* WHAT YOU SHOULD DO
Rewrite the entries below so that every instance of "computer-use agent" reads "desktop automation agent", keeping all other text unchanged.

Saved data entries
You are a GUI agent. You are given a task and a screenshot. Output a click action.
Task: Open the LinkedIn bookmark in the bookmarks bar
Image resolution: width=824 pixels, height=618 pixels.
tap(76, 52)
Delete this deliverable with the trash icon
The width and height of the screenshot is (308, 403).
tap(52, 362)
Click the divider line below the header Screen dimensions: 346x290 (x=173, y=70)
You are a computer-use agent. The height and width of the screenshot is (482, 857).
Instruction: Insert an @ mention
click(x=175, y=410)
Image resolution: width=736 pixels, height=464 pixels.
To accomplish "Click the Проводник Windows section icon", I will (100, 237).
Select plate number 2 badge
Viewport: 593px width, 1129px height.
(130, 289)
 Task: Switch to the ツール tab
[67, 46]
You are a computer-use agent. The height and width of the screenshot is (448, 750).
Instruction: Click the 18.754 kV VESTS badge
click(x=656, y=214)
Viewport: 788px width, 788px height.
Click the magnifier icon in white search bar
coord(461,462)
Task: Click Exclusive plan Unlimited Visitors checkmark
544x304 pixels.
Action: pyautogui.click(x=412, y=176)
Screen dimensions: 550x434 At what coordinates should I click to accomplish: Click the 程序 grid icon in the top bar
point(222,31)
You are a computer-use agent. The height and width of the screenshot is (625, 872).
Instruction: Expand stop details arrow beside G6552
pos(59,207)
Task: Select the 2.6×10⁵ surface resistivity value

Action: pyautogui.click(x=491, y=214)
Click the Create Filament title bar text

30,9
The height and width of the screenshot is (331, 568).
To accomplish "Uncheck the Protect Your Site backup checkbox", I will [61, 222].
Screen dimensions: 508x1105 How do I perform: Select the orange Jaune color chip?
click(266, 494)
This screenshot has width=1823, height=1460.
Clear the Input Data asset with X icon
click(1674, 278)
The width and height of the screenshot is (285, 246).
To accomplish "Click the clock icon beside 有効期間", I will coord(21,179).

* TASK OUTPUT
You are a GUI agent. You are given a task and a screenshot. Output a click action.
Task: Open the LinkedIn bookmark in the bookmarks bar
Image resolution: width=824 pixels, height=618 pixels.
tap(76, 52)
Delete this deliverable with the trash icon
The width and height of the screenshot is (308, 403).
tap(52, 362)
Click the divider line below the header Screen dimensions: 346x290 (x=173, y=70)
You are a desktop automation agent. The height and width of the screenshot is (482, 857).
Instruction: Insert an @ mention
click(x=175, y=410)
Image resolution: width=736 pixels, height=464 pixels.
To accomplish "Click the Проводник Windows section icon", I will (100, 237).
Select plate number 2 badge
Viewport: 593px width, 1129px height.
(130, 289)
 Task: Switch to the ツール tab
[67, 46]
You are a desktop automation agent. The height and width of the screenshot is (448, 750).
Instruction: Click the 18.754 kV VESTS badge
click(x=656, y=214)
Viewport: 788px width, 788px height.
Click the magnifier icon in white search bar
coord(461,462)
Task: Click Exclusive plan Unlimited Visitors checkmark
544x304 pixels.
Action: pyautogui.click(x=412, y=176)
Screen dimensions: 550x434 At what coordinates should I click to accomplish: Click the 程序 grid icon in the top bar
point(222,31)
You are a desktop automation agent. The height and width of the screenshot is (625, 872).
Instruction: Expand stop details arrow beside G6552
pos(59,207)
Task: Select the 2.6×10⁵ surface resistivity value

Action: pyautogui.click(x=491, y=214)
Click the Create Filament title bar text

30,9
The height and width of the screenshot is (331, 568).
To accomplish "Uncheck the Protect Your Site backup checkbox", I will [61, 222].
Screen dimensions: 508x1105 How do I perform: Select the orange Jaune color chip?
click(266, 494)
This screenshot has width=1823, height=1460.
Clear the Input Data asset with X icon
click(1674, 278)
The width and height of the screenshot is (285, 246).
To accomplish "Click the clock icon beside 有効期間", I will coord(21,179).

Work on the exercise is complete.